Typically, kidney cancer develops in people who are over 40 years of age. However, it can develop in people who are much younger, and no one knows its exact cause. There are some risk factors that increase kidney cancer risk; they include smoking, obesity, high blood pressure, and years of dialysis. If someone has an abnormal Von Hippel-Lindau (VHL) gene, he is also more likely to develop this type of cancer. People exposed to asbestos and cadmium occupationally may also be more at risk. For some reason, men are diagnosed with kidney cancer more often than women.
In the early stages of the disease, a person may have kidney cancer without any obvious symptoms. In the later stages, blood in the urine is a common symptom. Back pain that lingers and is located right below the rib cage can also indicate this type of cancer, as can a lump or mass that is located in the side of the abdominal region. Other symptoms can include unexplained weight loss, fever, fatigue, and an overall feeling of malaise.

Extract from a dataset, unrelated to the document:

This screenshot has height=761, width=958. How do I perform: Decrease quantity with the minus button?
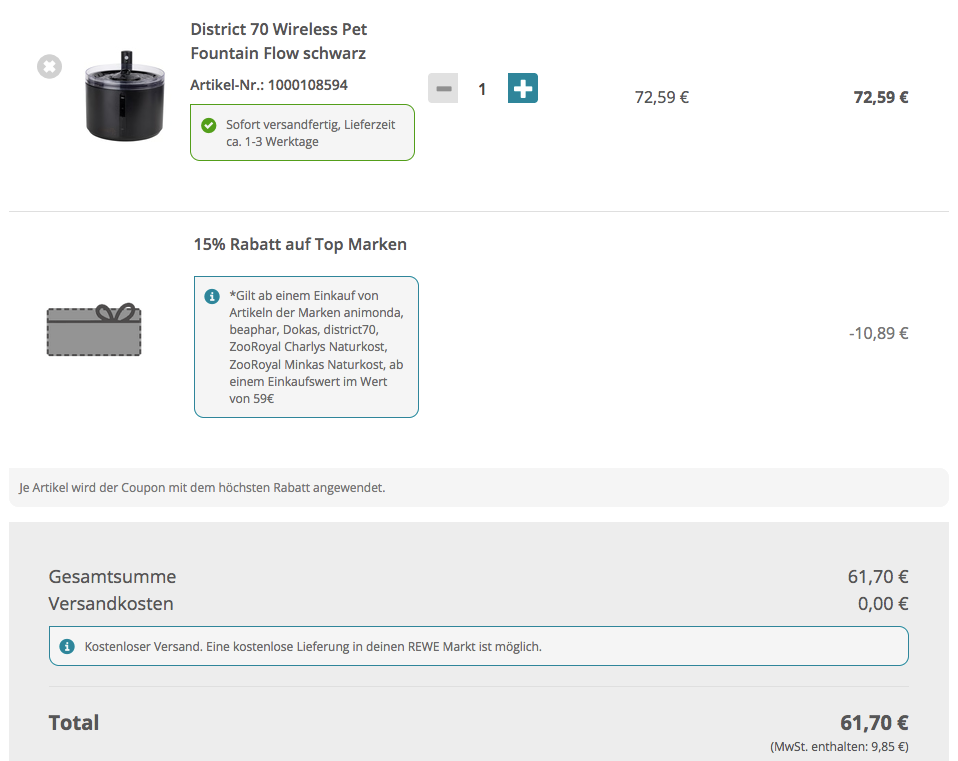(443, 89)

A person may experience the symptoms of kidney cancer without having cancer at all. For example, a lump could be caused by a cyst instead of a tumor. Many of the other symptoms could be caused by an infection or another type of health issue. No matter what the cause of the symptoms, however, it is best to visit a doctor right away for diagnosis and early treatment. Cancer, as well as many other conditions, is often easier to treat in its early stages.
To diagnose this type of cancer, a doctor will perform a physical exam, checking on the general health of the patient and feeling for tumors. He or she may also perform urine tests to check for blood and other signs of kidney cancer. Typically, a doctor will order laboratory blood tests to evaluate levels of certain substances, including creatinine, and see how well the kidneys are functioning. High levels of creatinine may indicate poorly functioning kidneys.
A doctor may perform an intravenous pyelogram (IVP) when attempting to diagnose cancer of the kidneys. For this, dye is injected into the patient's vein, which then travels through the body and settles in the kidneys. Thanks to the dye, a doctor can see tumors and other problems on x–rays. Other tests used in making a diagnosis are CT scans, ultrasounds, and biopsies. Surgery to remove part or all of a kidney is often used for the final word in making a diagnosis; once removed, the kidney tissue is examined with a microscope by a pathologist.
Following diagnosis, a doctor takes steps to evaluate the stage of the cancer. At stage 1, the tumor will be small and limited to the kidney; in stage 2, it will be larger but still limited to the kidney. In stage 3, the cancer will have spread to the tissue surrounding the kidney, and it may spread to the adrenal glands or lymph nodes. In stage 4, the cancer has spread to more distant parts of the body, such as other organs.